**Problem to solve**
Put the part of the data that opens with the line containing "The width and height of the screenshot is (779, 438)." and closes with the line containing "click(56, 32)" into a Markdown table with the columns Row and Line. Number each line in Row, put the line itself in Line, and leave out blank lines.

Entries on target coordinates
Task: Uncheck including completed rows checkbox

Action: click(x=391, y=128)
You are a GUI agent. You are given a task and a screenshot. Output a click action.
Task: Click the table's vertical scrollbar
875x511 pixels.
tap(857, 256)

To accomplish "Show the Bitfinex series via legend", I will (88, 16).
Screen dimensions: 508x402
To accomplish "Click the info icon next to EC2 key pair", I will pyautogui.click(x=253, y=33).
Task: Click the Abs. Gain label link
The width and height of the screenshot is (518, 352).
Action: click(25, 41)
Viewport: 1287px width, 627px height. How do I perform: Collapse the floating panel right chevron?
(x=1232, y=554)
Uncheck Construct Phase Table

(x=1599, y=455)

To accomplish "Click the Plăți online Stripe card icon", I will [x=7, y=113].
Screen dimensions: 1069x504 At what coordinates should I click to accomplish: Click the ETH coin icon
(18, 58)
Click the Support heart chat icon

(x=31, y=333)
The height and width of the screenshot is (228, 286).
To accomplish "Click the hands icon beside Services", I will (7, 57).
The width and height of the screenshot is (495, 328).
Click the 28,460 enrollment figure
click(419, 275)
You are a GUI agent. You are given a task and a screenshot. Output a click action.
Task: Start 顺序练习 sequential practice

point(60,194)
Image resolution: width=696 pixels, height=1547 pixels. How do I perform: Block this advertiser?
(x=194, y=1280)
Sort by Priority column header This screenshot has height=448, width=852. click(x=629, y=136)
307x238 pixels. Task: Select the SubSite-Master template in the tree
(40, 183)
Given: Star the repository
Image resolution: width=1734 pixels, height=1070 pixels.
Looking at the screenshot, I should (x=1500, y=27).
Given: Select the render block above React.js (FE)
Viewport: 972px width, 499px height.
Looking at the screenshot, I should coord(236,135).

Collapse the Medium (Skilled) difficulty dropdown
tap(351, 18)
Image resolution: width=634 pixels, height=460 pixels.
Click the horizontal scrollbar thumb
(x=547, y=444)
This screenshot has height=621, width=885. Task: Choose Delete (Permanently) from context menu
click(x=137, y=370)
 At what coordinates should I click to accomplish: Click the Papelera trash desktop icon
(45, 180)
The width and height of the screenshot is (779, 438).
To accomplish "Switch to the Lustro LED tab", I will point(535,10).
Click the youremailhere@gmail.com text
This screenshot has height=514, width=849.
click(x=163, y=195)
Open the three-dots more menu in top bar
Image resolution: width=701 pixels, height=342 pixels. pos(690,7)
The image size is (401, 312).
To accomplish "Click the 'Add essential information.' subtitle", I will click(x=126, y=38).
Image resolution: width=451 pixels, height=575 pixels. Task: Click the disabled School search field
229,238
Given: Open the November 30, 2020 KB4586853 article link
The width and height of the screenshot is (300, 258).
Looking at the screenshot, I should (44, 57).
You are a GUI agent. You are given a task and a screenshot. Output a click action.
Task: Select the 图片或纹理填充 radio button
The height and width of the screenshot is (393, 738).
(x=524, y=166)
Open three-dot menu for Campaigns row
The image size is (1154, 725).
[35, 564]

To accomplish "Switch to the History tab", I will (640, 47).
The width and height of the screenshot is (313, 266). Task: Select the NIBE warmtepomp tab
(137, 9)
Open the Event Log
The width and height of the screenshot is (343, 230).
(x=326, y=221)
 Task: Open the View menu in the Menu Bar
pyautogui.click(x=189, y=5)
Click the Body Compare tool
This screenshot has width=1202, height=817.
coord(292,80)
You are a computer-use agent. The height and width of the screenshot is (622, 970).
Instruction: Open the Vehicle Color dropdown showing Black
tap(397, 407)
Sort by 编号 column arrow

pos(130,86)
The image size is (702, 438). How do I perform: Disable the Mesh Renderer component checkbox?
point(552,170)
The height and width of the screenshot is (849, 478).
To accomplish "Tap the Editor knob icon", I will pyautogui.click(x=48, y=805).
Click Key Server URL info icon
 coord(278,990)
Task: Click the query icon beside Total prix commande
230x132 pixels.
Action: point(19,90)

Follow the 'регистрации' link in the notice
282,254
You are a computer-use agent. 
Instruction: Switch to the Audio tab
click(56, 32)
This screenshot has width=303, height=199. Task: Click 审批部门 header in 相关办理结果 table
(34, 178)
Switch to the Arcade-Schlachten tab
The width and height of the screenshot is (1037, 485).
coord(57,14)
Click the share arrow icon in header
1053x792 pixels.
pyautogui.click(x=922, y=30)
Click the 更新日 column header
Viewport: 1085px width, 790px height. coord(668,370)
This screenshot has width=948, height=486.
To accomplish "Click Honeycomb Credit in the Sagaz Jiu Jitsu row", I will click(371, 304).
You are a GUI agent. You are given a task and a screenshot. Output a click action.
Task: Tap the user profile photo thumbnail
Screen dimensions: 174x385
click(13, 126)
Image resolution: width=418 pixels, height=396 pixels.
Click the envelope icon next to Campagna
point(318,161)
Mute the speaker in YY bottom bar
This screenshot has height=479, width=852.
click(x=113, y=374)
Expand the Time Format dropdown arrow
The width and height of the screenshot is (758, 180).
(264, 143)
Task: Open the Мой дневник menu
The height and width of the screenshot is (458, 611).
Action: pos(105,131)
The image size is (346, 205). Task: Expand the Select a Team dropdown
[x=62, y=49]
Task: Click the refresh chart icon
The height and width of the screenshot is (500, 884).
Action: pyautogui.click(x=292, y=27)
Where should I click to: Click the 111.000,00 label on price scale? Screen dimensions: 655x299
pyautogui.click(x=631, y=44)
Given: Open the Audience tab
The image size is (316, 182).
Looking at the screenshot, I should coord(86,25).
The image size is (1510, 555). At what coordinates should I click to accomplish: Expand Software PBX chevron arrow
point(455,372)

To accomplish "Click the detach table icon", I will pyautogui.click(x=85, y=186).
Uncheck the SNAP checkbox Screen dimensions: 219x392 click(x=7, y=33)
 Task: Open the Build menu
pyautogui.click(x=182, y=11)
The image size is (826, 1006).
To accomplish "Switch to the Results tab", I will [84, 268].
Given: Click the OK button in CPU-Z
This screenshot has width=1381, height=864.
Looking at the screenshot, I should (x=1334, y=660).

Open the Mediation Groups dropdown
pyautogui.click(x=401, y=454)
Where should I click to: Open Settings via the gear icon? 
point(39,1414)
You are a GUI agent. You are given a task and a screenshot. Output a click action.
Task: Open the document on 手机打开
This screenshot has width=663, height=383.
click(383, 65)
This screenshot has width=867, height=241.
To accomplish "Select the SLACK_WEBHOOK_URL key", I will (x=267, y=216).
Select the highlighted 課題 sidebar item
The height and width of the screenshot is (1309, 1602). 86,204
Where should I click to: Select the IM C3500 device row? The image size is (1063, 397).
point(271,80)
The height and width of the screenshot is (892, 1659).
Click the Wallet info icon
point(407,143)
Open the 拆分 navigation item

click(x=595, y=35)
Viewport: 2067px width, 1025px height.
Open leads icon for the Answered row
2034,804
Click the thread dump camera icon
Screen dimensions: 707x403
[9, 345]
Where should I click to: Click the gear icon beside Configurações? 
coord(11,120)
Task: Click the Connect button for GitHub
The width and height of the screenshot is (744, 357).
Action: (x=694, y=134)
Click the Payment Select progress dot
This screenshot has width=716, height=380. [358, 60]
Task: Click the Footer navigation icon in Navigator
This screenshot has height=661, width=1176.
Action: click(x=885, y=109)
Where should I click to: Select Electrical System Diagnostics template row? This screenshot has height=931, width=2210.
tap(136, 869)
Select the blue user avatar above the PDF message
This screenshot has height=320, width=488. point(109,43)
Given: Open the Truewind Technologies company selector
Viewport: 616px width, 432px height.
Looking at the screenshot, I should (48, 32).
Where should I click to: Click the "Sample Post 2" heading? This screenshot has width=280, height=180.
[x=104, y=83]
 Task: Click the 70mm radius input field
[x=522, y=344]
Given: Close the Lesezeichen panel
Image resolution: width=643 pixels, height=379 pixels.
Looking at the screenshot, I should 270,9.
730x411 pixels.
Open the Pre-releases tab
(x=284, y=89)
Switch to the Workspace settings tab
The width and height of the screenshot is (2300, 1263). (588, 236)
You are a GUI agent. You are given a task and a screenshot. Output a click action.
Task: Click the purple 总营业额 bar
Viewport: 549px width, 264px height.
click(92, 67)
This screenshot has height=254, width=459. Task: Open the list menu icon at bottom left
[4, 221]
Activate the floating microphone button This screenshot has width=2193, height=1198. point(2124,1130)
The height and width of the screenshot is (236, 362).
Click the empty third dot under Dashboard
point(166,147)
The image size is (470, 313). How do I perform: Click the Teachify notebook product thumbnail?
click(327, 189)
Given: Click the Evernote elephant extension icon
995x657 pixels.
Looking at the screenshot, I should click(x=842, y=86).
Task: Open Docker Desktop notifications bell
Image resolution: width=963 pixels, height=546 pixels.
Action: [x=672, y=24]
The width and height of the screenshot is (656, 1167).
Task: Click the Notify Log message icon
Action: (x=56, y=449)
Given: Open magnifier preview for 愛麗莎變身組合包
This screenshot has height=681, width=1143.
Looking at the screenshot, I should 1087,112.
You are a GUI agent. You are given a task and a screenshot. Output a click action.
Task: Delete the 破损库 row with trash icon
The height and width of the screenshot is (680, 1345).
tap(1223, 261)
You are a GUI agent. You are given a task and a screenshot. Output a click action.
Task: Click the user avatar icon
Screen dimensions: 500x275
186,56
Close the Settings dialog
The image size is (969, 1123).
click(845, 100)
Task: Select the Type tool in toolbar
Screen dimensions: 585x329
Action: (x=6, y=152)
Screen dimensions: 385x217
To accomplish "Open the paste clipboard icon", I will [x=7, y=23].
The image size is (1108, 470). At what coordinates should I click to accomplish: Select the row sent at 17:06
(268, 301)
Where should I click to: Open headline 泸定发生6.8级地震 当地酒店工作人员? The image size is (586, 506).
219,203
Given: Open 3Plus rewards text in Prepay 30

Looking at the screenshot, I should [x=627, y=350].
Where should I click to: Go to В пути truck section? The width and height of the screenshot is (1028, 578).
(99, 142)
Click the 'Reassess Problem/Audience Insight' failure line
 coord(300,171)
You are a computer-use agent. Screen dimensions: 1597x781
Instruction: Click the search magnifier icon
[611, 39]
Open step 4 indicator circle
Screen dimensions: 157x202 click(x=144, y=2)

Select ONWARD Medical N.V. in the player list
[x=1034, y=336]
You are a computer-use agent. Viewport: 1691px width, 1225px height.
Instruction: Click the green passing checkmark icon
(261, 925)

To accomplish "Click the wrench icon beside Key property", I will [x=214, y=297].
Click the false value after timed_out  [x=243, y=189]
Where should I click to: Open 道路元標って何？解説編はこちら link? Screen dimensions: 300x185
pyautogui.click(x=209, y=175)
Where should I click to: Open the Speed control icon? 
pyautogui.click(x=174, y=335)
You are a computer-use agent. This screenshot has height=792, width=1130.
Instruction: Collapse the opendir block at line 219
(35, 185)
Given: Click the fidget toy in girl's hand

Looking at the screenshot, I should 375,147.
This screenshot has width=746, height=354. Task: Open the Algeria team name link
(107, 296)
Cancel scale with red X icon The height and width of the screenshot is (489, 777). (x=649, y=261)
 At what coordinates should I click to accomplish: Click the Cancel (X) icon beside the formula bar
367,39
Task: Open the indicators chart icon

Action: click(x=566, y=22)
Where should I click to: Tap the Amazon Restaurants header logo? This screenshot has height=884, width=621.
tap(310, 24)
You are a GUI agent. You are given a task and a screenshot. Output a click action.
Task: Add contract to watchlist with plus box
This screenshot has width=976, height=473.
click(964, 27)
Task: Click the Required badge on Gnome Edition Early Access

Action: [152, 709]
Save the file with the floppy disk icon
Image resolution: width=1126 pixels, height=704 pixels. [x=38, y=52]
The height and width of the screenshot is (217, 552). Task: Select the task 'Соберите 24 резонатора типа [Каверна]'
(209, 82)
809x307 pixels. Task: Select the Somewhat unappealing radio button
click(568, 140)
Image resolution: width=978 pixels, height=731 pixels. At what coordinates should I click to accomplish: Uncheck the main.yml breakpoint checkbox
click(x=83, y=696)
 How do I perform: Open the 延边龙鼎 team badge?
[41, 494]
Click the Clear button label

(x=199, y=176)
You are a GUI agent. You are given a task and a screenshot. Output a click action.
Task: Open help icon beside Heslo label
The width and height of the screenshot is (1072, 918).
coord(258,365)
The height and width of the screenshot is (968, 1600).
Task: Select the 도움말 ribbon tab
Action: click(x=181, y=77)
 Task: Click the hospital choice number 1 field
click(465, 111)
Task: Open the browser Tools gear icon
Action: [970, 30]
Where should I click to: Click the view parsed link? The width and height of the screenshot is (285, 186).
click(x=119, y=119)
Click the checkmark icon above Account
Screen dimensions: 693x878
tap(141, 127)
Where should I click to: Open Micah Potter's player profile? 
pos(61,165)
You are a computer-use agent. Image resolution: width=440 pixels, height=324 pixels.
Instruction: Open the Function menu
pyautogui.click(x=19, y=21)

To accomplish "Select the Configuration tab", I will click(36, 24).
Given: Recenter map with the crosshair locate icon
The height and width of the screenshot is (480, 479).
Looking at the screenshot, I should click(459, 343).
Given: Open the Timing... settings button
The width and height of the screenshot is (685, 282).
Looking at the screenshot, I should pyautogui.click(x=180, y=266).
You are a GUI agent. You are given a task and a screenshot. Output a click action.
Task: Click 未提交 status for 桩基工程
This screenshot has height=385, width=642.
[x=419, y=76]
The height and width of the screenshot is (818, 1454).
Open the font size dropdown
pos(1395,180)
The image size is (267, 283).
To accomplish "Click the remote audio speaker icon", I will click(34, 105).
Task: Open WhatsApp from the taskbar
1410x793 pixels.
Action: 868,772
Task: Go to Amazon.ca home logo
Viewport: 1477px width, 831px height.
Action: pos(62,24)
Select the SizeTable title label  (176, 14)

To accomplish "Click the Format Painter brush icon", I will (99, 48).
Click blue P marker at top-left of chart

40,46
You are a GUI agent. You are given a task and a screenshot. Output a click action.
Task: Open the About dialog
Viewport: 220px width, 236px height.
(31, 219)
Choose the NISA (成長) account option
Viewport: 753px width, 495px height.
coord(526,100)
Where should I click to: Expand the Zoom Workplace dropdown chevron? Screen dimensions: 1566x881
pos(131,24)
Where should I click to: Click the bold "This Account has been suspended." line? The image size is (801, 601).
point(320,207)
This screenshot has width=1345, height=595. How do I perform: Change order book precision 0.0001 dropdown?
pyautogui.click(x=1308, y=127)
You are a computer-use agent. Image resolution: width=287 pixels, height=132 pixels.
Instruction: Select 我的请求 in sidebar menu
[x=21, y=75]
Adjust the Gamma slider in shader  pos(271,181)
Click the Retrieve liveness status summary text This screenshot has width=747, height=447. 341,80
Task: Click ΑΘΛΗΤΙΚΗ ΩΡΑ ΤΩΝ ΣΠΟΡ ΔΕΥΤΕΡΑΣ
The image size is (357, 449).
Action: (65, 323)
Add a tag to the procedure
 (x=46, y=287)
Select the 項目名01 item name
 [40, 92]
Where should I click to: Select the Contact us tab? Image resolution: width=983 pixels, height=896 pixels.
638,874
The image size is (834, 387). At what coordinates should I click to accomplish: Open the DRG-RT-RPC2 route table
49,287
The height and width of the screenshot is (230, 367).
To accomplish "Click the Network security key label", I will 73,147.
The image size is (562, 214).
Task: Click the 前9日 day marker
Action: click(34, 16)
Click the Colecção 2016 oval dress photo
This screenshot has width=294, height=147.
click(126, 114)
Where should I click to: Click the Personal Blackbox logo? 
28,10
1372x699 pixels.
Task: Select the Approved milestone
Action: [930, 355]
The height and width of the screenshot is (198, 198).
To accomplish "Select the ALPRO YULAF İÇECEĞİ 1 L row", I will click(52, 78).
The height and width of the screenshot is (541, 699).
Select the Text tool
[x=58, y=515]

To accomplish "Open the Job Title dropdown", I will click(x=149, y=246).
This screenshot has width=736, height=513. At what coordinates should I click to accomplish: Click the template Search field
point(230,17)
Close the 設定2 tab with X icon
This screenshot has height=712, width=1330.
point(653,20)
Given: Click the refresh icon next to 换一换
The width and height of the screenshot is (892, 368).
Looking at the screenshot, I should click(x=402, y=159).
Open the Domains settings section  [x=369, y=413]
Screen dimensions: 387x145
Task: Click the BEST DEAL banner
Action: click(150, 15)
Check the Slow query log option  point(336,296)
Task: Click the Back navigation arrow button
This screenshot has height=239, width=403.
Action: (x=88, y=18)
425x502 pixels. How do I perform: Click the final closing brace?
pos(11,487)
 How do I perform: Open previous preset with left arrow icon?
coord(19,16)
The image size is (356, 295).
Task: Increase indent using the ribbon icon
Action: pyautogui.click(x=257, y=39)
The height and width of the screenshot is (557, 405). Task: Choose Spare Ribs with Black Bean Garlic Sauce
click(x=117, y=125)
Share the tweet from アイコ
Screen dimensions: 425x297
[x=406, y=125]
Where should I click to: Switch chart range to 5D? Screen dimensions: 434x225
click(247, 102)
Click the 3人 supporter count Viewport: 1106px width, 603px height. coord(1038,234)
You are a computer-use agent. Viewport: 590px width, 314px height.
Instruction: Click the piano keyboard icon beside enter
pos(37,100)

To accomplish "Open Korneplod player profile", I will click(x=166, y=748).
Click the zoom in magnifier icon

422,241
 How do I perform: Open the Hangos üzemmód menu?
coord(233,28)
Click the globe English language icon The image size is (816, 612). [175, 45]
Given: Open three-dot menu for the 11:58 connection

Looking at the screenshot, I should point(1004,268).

**The completed task**
| Row | Line |
|---|---|
| 1 | The width and height of the screenshot is (779, 438). |
| 2 | To accomplish "Switch to the Lustro LED tab", I will point(535,10). |
| 3 | Click the youremailhere@gmail.com text |
| 4 | This screenshot has height=514, width=849. |
| 5 | click(x=163, y=195) |
| 6 | Open the three-dots more menu in top bar |
| 7 | Image resolution: width=701 pixels, height=342 pixels. pos(690,7) |
| 8 | The image size is (401, 312). |
| 9 | To accomplish "Click the 'Add essential information.' subtitle", I will click(x=126, y=38). |
| 10 | Image resolution: width=451 pixels, height=575 pixels. Task: Click the disabled School search field |
| 11 | 229,238 |
| 12 | Given: Open the November 30, 2020 KB4586853 article link |
| 13 | The width and height of the screenshot is (300, 258). |
| 14 | Looking at the screenshot, I should (44, 57). |
| 15 | You are a GUI agent. You are given a task and a screenshot. Output a click action. |
| 16 | Task: Select the 图片或纹理填充 radio button |
| 17 | The height and width of the screenshot is (393, 738). |
| 18 | (x=524, y=166) |
| 19 | Open three-dot menu for Campaigns row |
| 20 | The image size is (1154, 725). |
| 21 | [35, 564] |
| 22 | To accomplish "Switch to the History tab", I will (640, 47). |
| 23 | The width and height of the screenshot is (313, 266). Task: Select the NIBE warmtepomp tab |
| 24 | (137, 9) |
| 25 | Open the Event Log |
| 26 | The width and height of the screenshot is (343, 230). |
| 27 | (x=326, y=221) |
| 28 |  Task: Open the View menu in the Menu Bar |
| 29 | pyautogui.click(x=189, y=5) |
| 30 | Click the Body Compare tool |
| 31 | This screenshot has width=1202, height=817. |
| 32 | coord(292,80) |
| 33 | You are a computer-use agent. The height and width of the screenshot is (622, 970). |
| 34 | Instruction: Open the Vehicle Color dropdown showing Black |
| 35 | tap(397, 407) |
| 36 | Sort by 编号 column arrow |
| 37 | pos(130,86) |
| 38 | The image size is (702, 438). How do I perform: Disable the Mesh Renderer component checkbox? |
| 39 | point(552,170) |
| 40 | The height and width of the screenshot is (849, 478). |
| 41 | To accomplish "Tap the Editor knob icon", I will pyautogui.click(x=48, y=805). |
| 42 | Click Key Server URL info icon |
| 43 |  coord(278,990) |
| 44 | Task: Click the query icon beside Total prix commande |
| 45 | 230x132 pixels. |
| 46 | Action: point(19,90) |
| 47 | Follow the 'регистрации' link in the notice |
| 48 | 282,254 |
| 49 | You are a computer-use agent.  |
| 50 | Instruction: Switch to the Audio tab |
| 51 | click(56, 32) |